I've always wondered why Jimmy Stewart was a good friend of the Reagans, considering that he was in this movie...

Of course, Frank Capra was also a Republican. Note that while the movie does advocate the virtues of community and collective action, it doesn't advocate government intervention in people's affairs. The Savings and Loan is pretty well presented as a means for the people to voluntarily help each other achieve the American dream - a bootstrapping effort so that everybody gets to have a house, car, and 2.4 kids. Watch the movie again and note the scene with the board after George's father dies-- George defends the S and L to the businessmen by claiming that it makes the people better consumers. Potter doesn't serve here as a stand-in for the entire Republican Party. And note anyway that nobody challenges Potter's right to be the richest man in Bedford Falls, whatever route he takes to get there. George criticizes him for his business practices, but never suggests that they shouldn't be legally allowed.

Bedford falls is a moralistic Police State.

Yeah, right. How can it be a police state when the only cop in town is Bert?
posted by Chris Freiberg at 7:44 AM on December 24, 2004


That's right, Megafly. We've got both. It's called the City and the Suburbs. This way the Vaunted Businessman gets to slurp up drinks & dime dance babes after work, take a one-hour commuter train ride, and stumble past the Building & Loan to his own personal Mary.
posted by juggernautco at 7:46 AM on December 24, 2004


uh, perhaps there should have been a "wink" a the end of my post, or a sarcasm mark
posted by Megafly at 8:07 AM on December 24, 2004


I'd take Bedford Falls over Pottersville any day.
posted by Doohickie at 9:26 AM on December 24, 2004


U=BTL
posted by George_Spiggott at 9:53 AM on December 24, 2004


I'm in the process of moving out of Pottersville & into Bedford Falls... wish me luck.
Oh, how I'll miss the Bamboo Room...
posted by miss lynnster at 10:32 AM on December 24, 2004


As usual some writer at Salon doesn't have a clue.
posted by TetrisKid at 10:47 AM on December 24, 2004


I always thought it was weird how Nick says, in his citified accent, that he doesn't know George Bailey "from Adam's off ox"

So that's what he's saying.
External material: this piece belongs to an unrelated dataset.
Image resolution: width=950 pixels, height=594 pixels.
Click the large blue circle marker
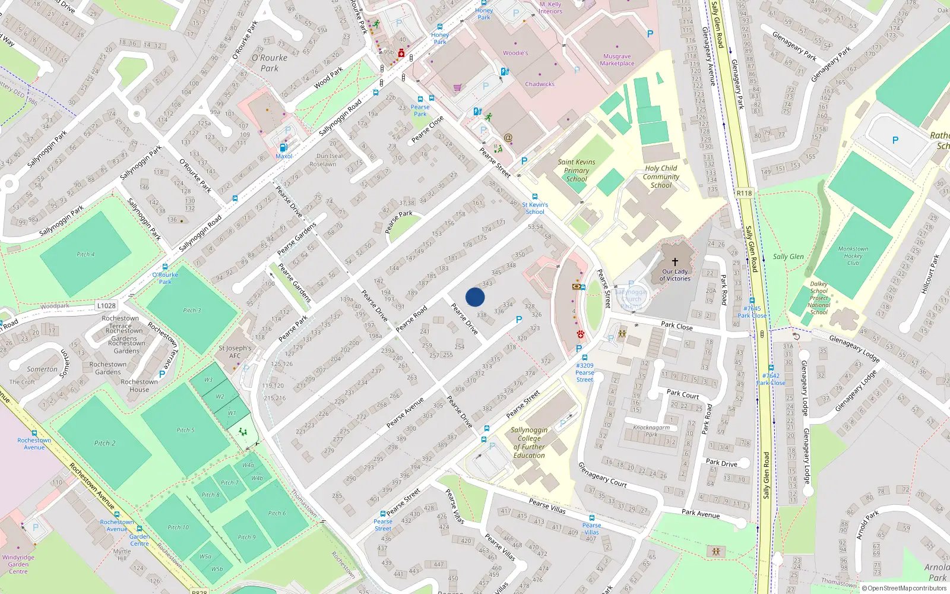tap(475, 297)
I've been trying to figure that one out for years and the close caption doesnt' help. Thanks alumshubby!

What kind of doofus drinks a flaming rum punch or mulled wine anyway? That's almost as bad as spiked egg nog in April.

A 293 (next May) year old angel who "never grew up." It should be noted that George Bailey orders a double bourbon.
posted by AstroGuy at 11:11 AM on December 24, 2004




If I have to choose between Bedford Falls and Pottersvill, I pick the latter without much hesitation. But then, I don't have to choose.

I didn't see IAWL until I was in my 20s. And I distinctly remember having an epiphany during the part of the "nightmare" sequence where George runs like a man deranged down the neon-littered streets of Pottersville:

Bedford Falls would be a really, really boring place to live.

When a thought like that occurs to me, I remind myself that neither place is real. Most of us live in the world Juggernautco describes, where "bad" stuff is isolated into "red zones", nightlife districts, urban residential neighborhoos, and salted throughout the beltways, and people with money move out into the 'burbs where zoneing doesn't permit such things.